Por isso, no último domingo, dia 14, mulheres do todos os cantos do Brasil realizaram um ato virtual de repúdio aos retrocessos constantes que vêm norteando as políticas públicas desse governo. Segundo a educadora popular, feminista e bacharel em Geografia, Érika Leite Santana, as mulheres sergipanas promoveram um tuitaço e lives.

“Fizemos ecoar nossas vozes através das redes sociais, numa mobilização em torno de um abaixo-assinado, a partir do Fórum Sergipano de Mulheres e outros movimentos”, revela Érika Leite. Para ela, é através da articulação, principalmente das mulheres, que representam mais de 52% do eleitorado e da população, que um governo como esse pode, sim, ser derrubado.

“É um governo que não governa para o povo.
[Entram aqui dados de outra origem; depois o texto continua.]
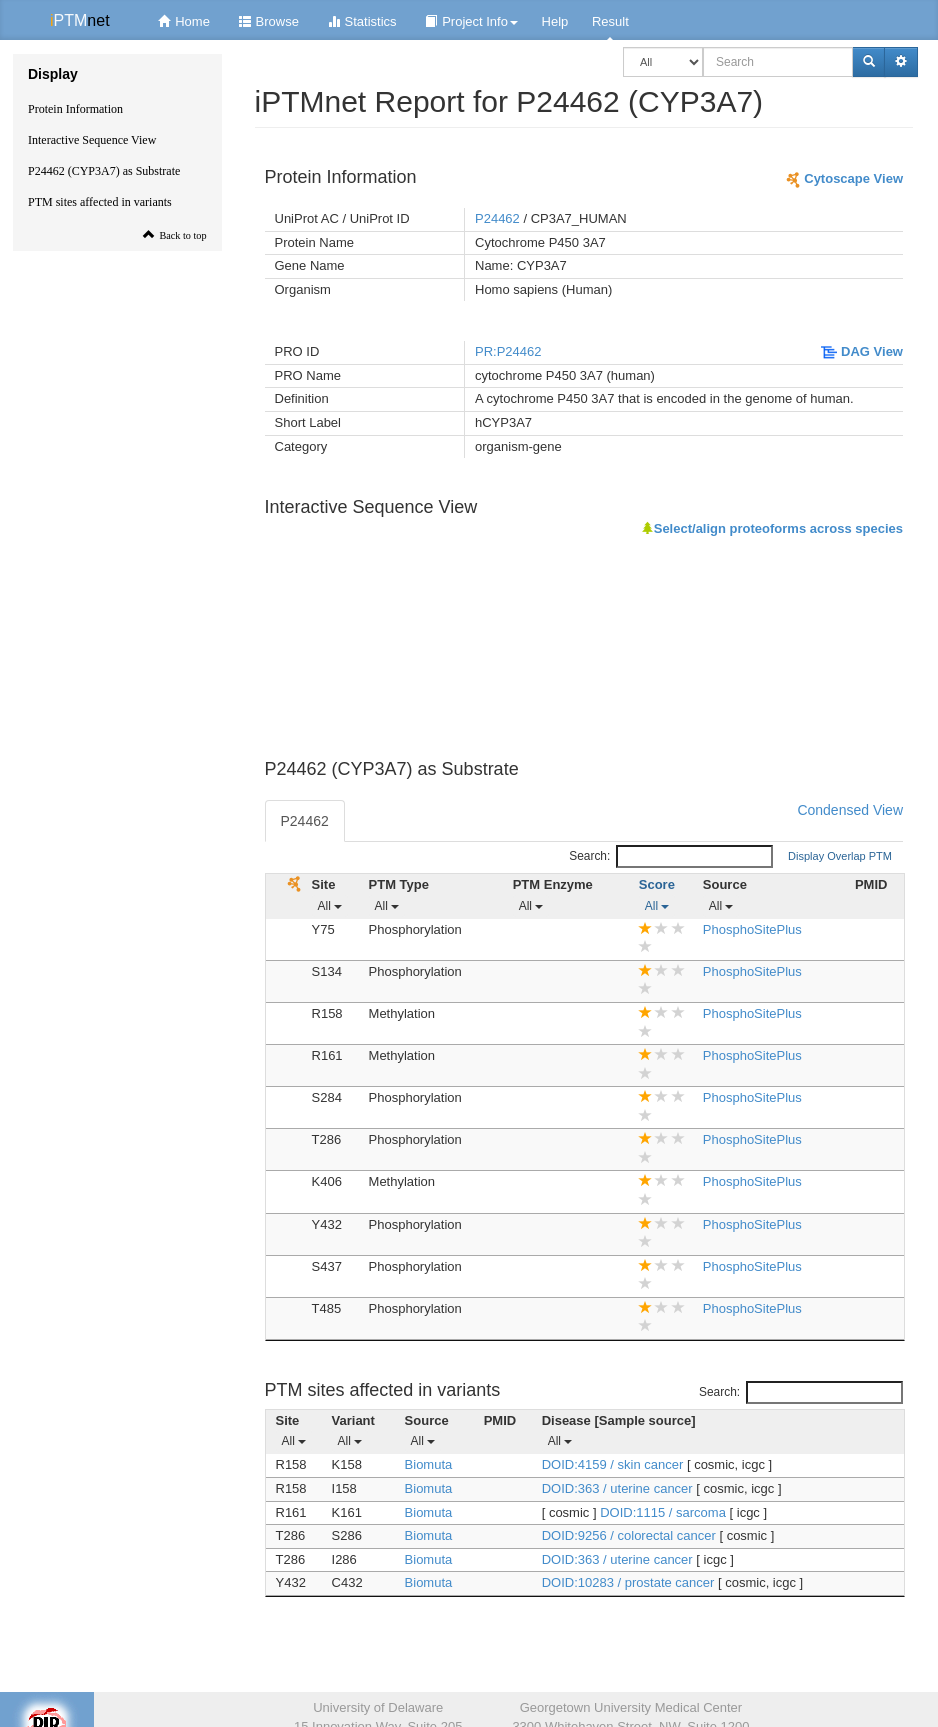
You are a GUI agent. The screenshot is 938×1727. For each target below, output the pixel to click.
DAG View (862, 351)
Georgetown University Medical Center (631, 1707)
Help (555, 21)
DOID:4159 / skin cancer (614, 1464)
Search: (671, 856)
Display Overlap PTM (840, 856)
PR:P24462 (508, 351)
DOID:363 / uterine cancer (619, 1488)
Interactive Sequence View (92, 140)
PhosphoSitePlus (752, 929)
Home (181, 21)
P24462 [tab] (305, 821)
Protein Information (75, 109)
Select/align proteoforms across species (772, 528)
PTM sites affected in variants (100, 202)
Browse (266, 21)
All (330, 906)
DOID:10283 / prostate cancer (630, 1582)
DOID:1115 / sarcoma (664, 1512)
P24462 (497, 218)
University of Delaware (378, 1707)
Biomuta (429, 1464)
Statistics (360, 21)
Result (610, 21)
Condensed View (850, 810)
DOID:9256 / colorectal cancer (631, 1535)
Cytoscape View (844, 178)
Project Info (469, 21)
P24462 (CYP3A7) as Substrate (104, 171)
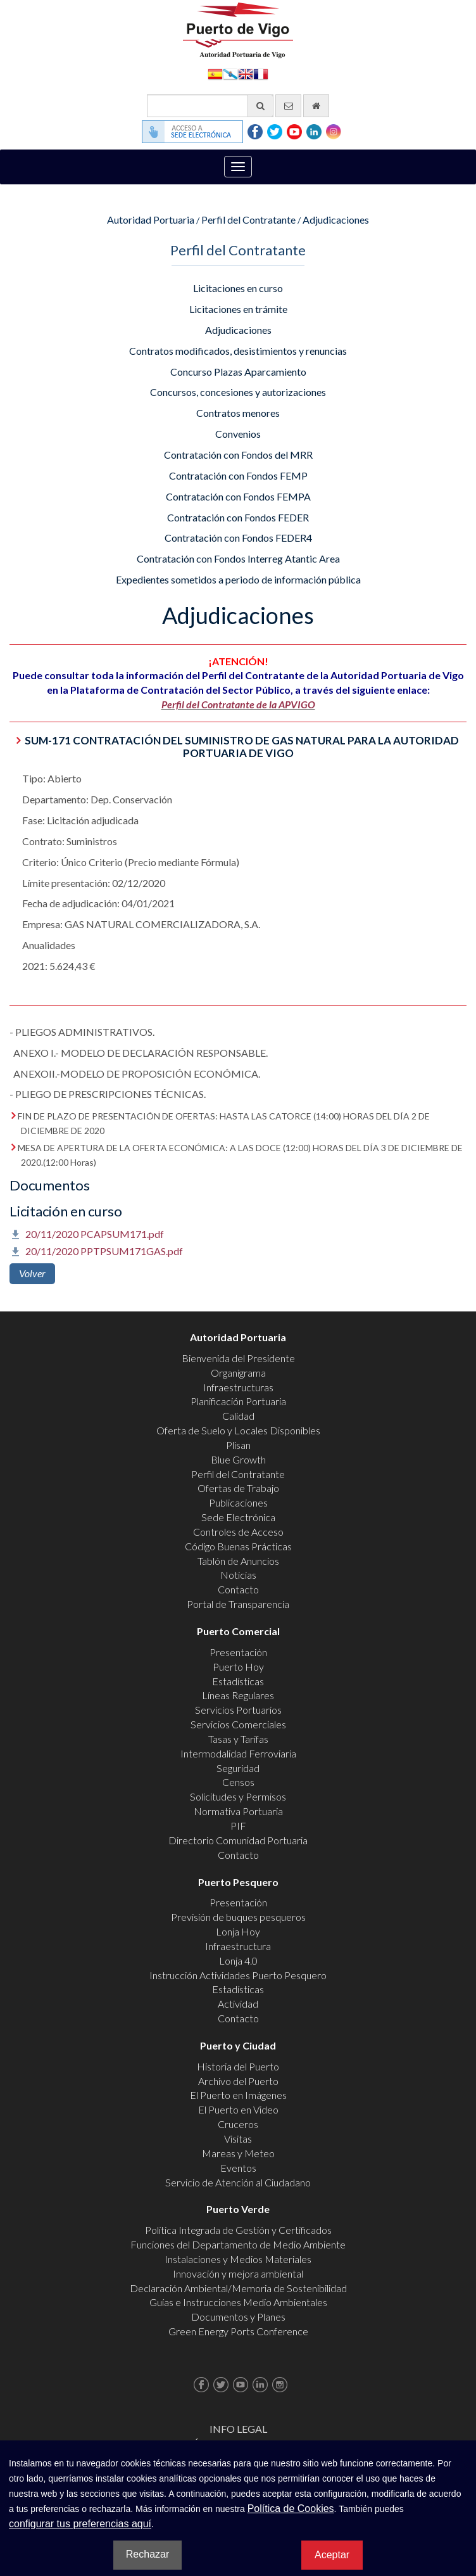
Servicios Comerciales (238, 1724)
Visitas (238, 2139)
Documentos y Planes (238, 2317)
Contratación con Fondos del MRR (238, 455)
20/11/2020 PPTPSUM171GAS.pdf (104, 1251)
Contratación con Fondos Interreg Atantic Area (238, 558)
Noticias (238, 1575)
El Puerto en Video (238, 2109)
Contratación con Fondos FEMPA (238, 496)
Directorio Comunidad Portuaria (238, 1840)
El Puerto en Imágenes (238, 2095)
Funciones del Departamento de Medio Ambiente (238, 2244)
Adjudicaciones (336, 220)
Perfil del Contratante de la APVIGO (238, 704)
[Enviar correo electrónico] (288, 105)
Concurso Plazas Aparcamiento (238, 372)
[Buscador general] (210, 105)
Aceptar (332, 2554)
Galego (230, 73)
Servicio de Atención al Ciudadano (238, 2182)
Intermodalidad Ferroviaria (238, 1753)
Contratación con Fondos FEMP (238, 475)
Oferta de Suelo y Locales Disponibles (238, 1430)
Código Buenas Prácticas (238, 1546)
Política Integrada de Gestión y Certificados (238, 2230)
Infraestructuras (238, 1387)
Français (260, 73)
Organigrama (238, 1373)
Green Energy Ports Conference (238, 2331)
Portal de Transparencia (238, 1604)
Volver (32, 1273)
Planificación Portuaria (238, 1401)
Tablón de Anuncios (238, 1561)
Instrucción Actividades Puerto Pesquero (238, 1975)
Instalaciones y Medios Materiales (238, 2259)
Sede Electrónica (238, 1517)
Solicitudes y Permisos (238, 1796)
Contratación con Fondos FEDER (238, 517)
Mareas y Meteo (238, 2153)
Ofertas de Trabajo (238, 1488)
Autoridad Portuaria (150, 220)
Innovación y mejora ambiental (238, 2273)
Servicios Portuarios (238, 1710)
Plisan (238, 1445)
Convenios (238, 434)
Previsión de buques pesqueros (238, 1917)
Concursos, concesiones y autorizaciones (238, 392)
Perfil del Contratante (248, 220)
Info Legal (238, 2429)
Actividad (238, 2004)
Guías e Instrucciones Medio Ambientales (238, 2302)
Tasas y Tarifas (238, 1739)
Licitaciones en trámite (238, 309)
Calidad (238, 1416)
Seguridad (238, 1768)
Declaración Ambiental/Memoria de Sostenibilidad (238, 2288)
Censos (238, 1782)
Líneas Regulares (238, 1695)
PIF (238, 1826)
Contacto (238, 1589)
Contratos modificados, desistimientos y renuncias (238, 351)
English (245, 73)
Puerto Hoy (238, 1667)
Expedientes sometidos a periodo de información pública (238, 579)
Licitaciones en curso (238, 288)
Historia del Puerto (238, 2066)
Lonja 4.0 (238, 1960)
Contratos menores (238, 413)
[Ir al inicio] (316, 105)
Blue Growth (238, 1459)
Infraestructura (238, 1946)
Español (215, 73)
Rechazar (147, 2554)
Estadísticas (238, 1681)
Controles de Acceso (238, 1532)
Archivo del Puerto (238, 2081)
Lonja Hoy (238, 1931)
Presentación (238, 1652)
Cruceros (238, 2124)
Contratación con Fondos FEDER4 (238, 538)
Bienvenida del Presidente (238, 1358)
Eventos (238, 2168)
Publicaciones (238, 1502)
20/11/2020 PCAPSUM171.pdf (94, 1234)
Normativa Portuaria (238, 1811)
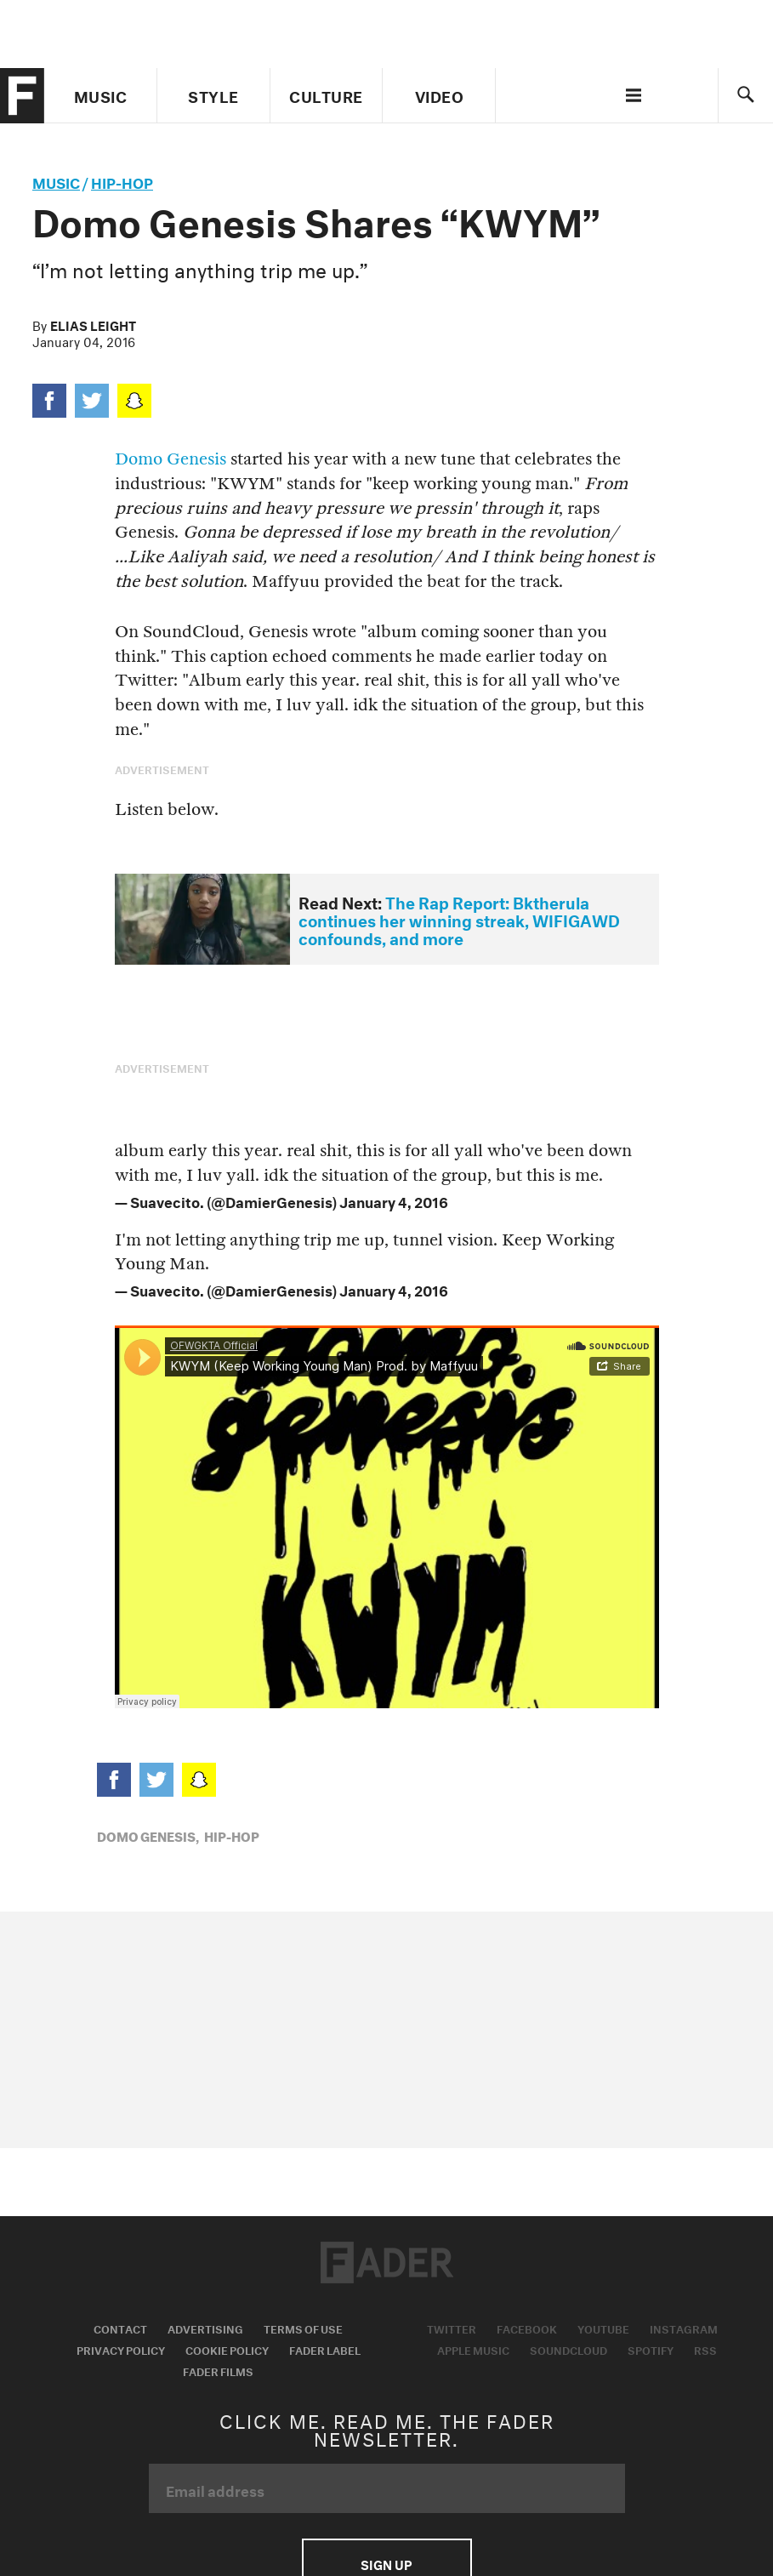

Não acredito que as ações que as mulheres vêm articulando desde o #EleNão, antes das eleições, sejam apenas para chamar a atenção. Os atos têm um cunho de denúncias de irregularidades que esse governo vem promovendo em diversas pautas, não apenas agora durante a pandemia, mas na educação, na moradia, na saúde pública em geral, etc”, argumenta.

De acordo com Érika, são várias as formas de demonstrar à sociedade o quão perigoso está sendo o modo inoperante que o atual presidente vem gerindo o governo e como isso tem levado a ações que afetam as mulheres. “É fundamental que as mulheres se mobilizem, porque ele demonstrou, desde o princípio do seu “projeto”, ser uma figura que tinha claramente uma rejeição e uma forma evidente de achar que as mulheres são uma falha, como se referiu à própria filha”, lembra.

Além disso, para Érika, a formação ministerial, com apenas duas mulheres (Damares Alves, no da Família e Tereza Cristina no da Agricultura) também depõe contra Bolsonaro. “Suas ações mostram a todo instante que ele não compreende a necessidade de governar para todos, homens e mulheres. É preciso que a gente se fortaleça, não só as mulheres, mas todas as comunidades que sofrem com esses retrocessos”, reforça.

Ela destaca, inclusive, que essa mobilização é permanente. “E não apenas pela presença de Bolsonaro na Presidência, mas por um país que nos faça avançar e não retroceder, que é o caso que estamos vendo no Brasil, que vem destacando-se de forma negativa quando avança no índice de pobreza, de violência, de analfabetismo e até na pandemia. É preciso que as mulheres e toda a sociedade se mobilizem, para que a gente reafirme que a democracia é fundamental nesse e em qualquer governo”, afirma.